The Evaluation of Clinical and Intravoxel Incoherent Motion Parameters of Primary Lesion in Oligometastatic Prostate Cancer.

Abstract

In the realm of cancer studies,the differences among the biological behavior of oligometastatic prostate cancer (OPCa), localized prostate cancer (LPCa), and widely prostate cancer (WPCa) are still unclear. The purpose of our study was to assess the clinical and intravoxel incoherent motion (IVIM) parameters of tumor burden in OPCa. In addition, the correlation between clinical and IVIM parameters and the prostate-specific antigen nadir (PSAN) and time to nadir (TTN) during initial androgen deprivation therapy (ADT) in OPCa was explored.
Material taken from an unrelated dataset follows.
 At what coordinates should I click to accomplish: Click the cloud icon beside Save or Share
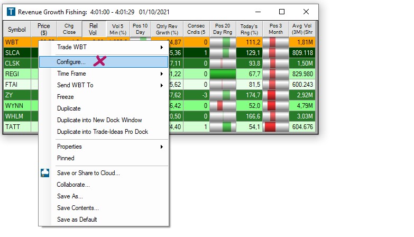[x=45, y=173]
It was found that the IVIM parameters could effectively differentiate LPCa and WPCa, as well as LPCa and OPC. Moreover, Gleason score (GS) was positively correlated with PSAN, while prostate volume was positively correlated with TTN. About 54 patients were included in this retrospective study (mean age=74±7.4 years). ADC, D, D*, and f were acquired according to the biexponential Diffusion Weighted Imaging (DWI) model. The Kruskal-Wallis test was used to test the differences in clinical and IVIM parameters among the three groups. The Receiver Operating Characteristic (ROC) curve was used to evaluate the discrimination abilities. The Area Under the Curve (AUC) was compared using the DeLong test. Furthermore, Spearman correlation analysis was performed to assess the correlation between clinical and IVIM parameters of PSAN and TTN during initial ADT with OPCa. There were significant differences among the three groups observed for age, PSA, GS, ADC, D and D* values (P&#60;0.05). Multi-parameter pairwise comparison results showed that significant differences between LPCa and WPCa were observed for the age, PSA, GS, ADC, D and D* values (P<0.05). However, D* was different between the LPCa and OPCa groups (P=0.032). GS showed a significant positive correlation with PSAN (Rho=0.594, P=0.042), and prostate volume showed a significant positive correlation with TTN (Rho=0.777, P=0.003). The IVIM parameters can effectively differentiate LPCa and WPCa, as well as LPCa and OPCa. Moreover, there was a certain trend in their distribution, which could reflect the tumor burden of PCa.